← Back to Blog

Azure Data Factory Deep Dive: Pipelines, Data Flows, and When to Stop Using ADF

Azure Data Factory is one of those tools that gets dramatically more useful once you understand its execution model — and dramatically less useful once you try to use it for things it wasn't designed for. ADF is a cloud-native orchestration and ELT service. It's excellent at moving data between heterogeneous systems and applying lightweight transformations at scale.
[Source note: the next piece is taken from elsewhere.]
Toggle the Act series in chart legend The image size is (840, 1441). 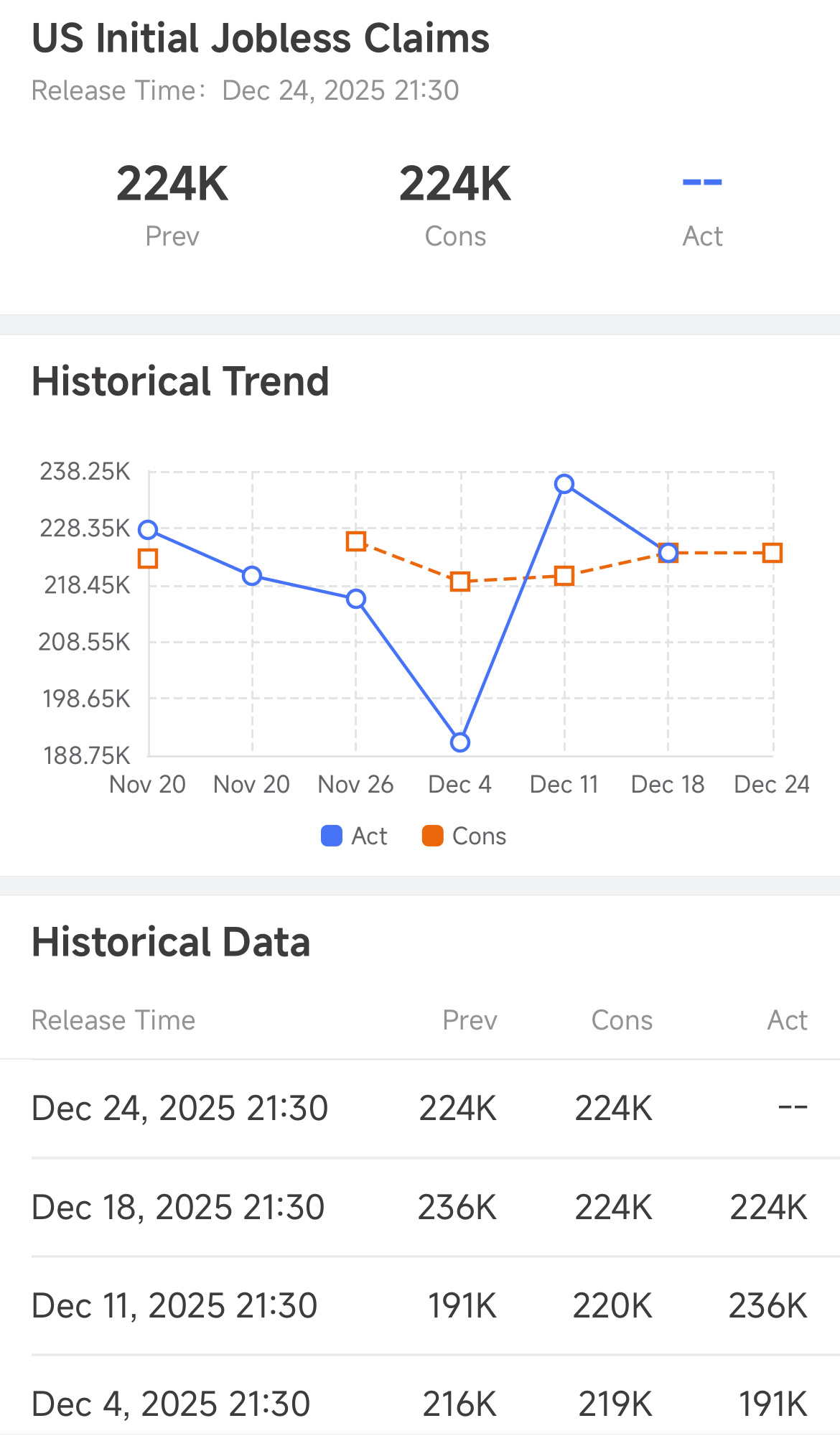coord(354,836)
It struggles badly when you try to use it as a general-purpose ETL engine for complex business logic.

This article covers the ADF architecture and execution model, the key differences between pipelines (orchestration) and Data Flows (Spark-backed transformation), the integration runtime options, practical cost patterns, and the honest assessment of when ADF is the right tool — and when you should reach for Databricks, dbt, or a custom Python pipeline instead.
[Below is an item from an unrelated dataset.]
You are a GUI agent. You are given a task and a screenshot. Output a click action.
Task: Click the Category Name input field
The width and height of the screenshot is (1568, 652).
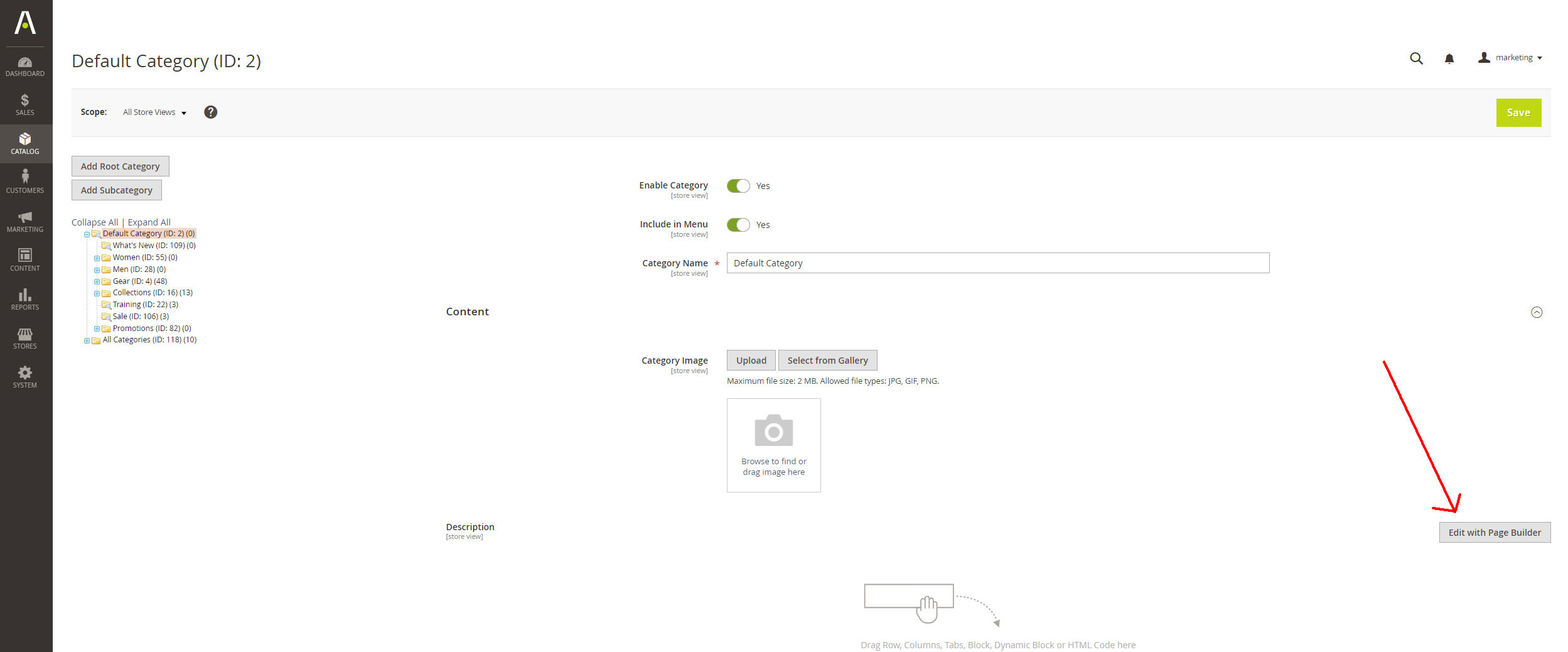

ADF Architecture: Three Layers

ADF has three distinct layers that are easy to conflate but have very different properties:

1. Pipelines and Activities: The orchestration layer. A pipeline is a logical grouping of activities that perform a unit of work. Activities can copy data (Copy Activity), run transformations (Data Flow), execute code (Azure Function, Databricks Notebook, HDInsight), or control flow (If Condition, ForEach, Until). Pipelines are defined in JSON and are the primary unit of ADF deployment.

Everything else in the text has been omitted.